Internal Vulnerability Assessments, External Vulnerability Assessments and PenetrationTests – The Differences

by Karl Wood

At Vala Secure, we conduct Internal Vulnerability Assessments, External Vulnerability Assessments and Penetration Tests as part of our security test offerings. All institutions are at risk of cyber-attacks, but financial organizations are at particularly high-risk. Financial and other enterprises must invest substantial resources to protect their network and systems. If network systems aren’t secure, vital data and systems can be accessed, and an organization is vulnerable and in danger of data and financial losses. Reported as one of the most trusted providers by consumers1, banks and other financial businesses cannot afford to put their reputation and hard-earned customer trust at stake. An attack can happen from anywhere, not only from an external attacker who want to access sensitive information or disrupt a company’s operation, but also from an internal source. Anyone with a device on the network could potentially knowingly or unknowingly cause harm. This is why several different types of system tests are needed, and Vulnerability Assessments and Penetration Tests are the most effective ways to ensure that your network systems are secure. I’m often asked about the differences and benefits of each type of testing. Each one is critical, so I’ll describe each in detail.


Internal Vulnerability Assessment

Internal Vulnerability Assessments evaluate information technology systems from the inside. This type of assessment alerts of potential vulnerabilities on the internal network that could be used by someone with access to internal devices. This includes authorized users of the network and anyone who can access the network from a device such as a laptop, workstation, printer or mobile device. We conduct the tests from a scanning device connected to your network. At a base level, we conduct the scan of all connected devices unauthenticated. However, most of our clients require an authenticated scan which includes administrator credentials and allows for deeper insights. The scan is usually conducted during business hours when all devices are available, and each device is within the network’s range. The scan identifies the vulnerabilities from necessary patches and updates to misconfigurations in the systems and devices. The generated reports are a valuable tool for your organization’s management and security team. They show the effectiveness of the patch management program and identify weaknesses in workstations, servers and other device configurations. The reports provide direction to shore up any potential challenges and reduce risks on the internal network.

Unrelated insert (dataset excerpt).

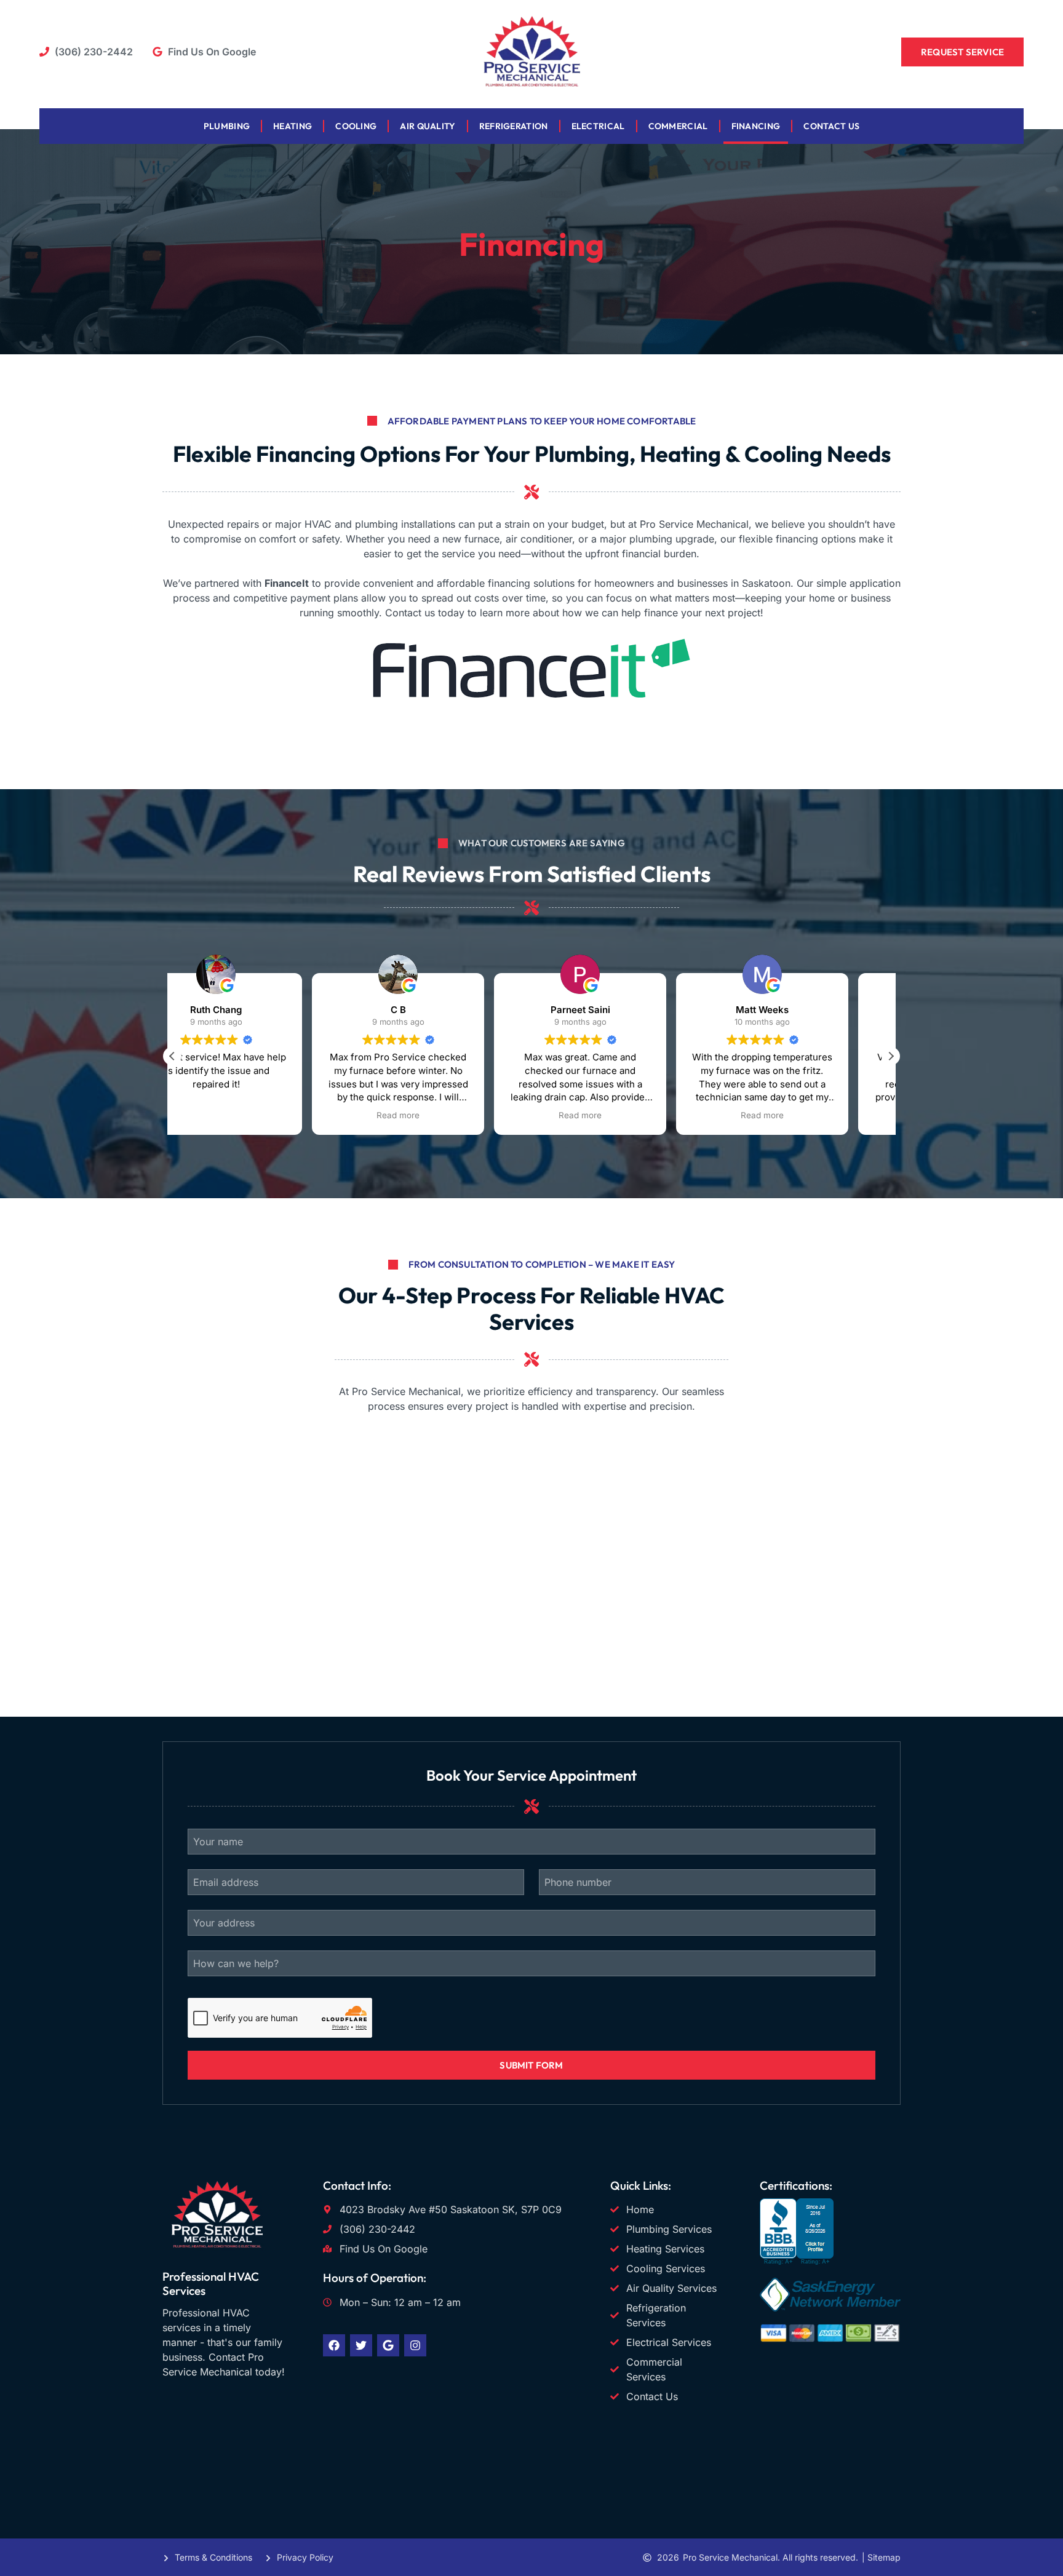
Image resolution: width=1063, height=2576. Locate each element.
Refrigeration (513, 126)
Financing (756, 126)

External Vulnerability Assessment

External Vulnerability Assessments evaluate the risks of your organization’s network on the external IPs and domains. We conduct the scans after peak hours when the evening back up processes and other business functions have completed. Each IP and domain are scanned. The application identifies the system vulnerabilities including outdated software, end of life devices, misconfigurations and more. This assessment is crucial because it allows your management and the security team to patch or correct any problem before a malicious attacker accesses the network's sensitive areas. Deliverables once the assessment is complete include a listing of detected devices, potential challenges and next steps to mitigate risks.


Penetration Test

Penetration Tests go a step further than the External Vulnerability Assessments. The aim of the penetration tests is to gain unauthorized access through exploitation and emulating the actions of a malicious hacker. By attempting to exploit systems, Penetration Tests allows your company to understand your current network security situation, potential breach points and unauthorized access to the environment. The tests provide a rare snapshot into the unthinkable but real-world potential for hacker activity on your gateway. Like the External Vulnerability Assessments, Penetration Tests are conducted from outside of your organization’s network on external IPs and domains. We typically conduct these scans after business hours. On completion, a list of the detected vulnerabilities, modules that were successfully run and credentials obtained will be provided. Additionally, exploit reports will show the services discovered. Your team can leverage this information as a roadmap for future improvements to prevent hacks of secured information.


At Vala Secure, we recommend conducting these assessments and tests at least annually, but we can accommodate more frequently as needed. We might consider higher frequency depending on the complexity of your network, regulatory requirements of your industry and your appetite for trending data. Most importantly to note, these assessments and tests are imperative after replacing or reconfiguring network hardware. If you are unsure or need more clarification on the various assessments and tests, reach out and let’s discuss further.


1McCarthy, Niall. “The Institutions Americans Trust the Most and Least in 2018.” Forbes, 29 June 2018.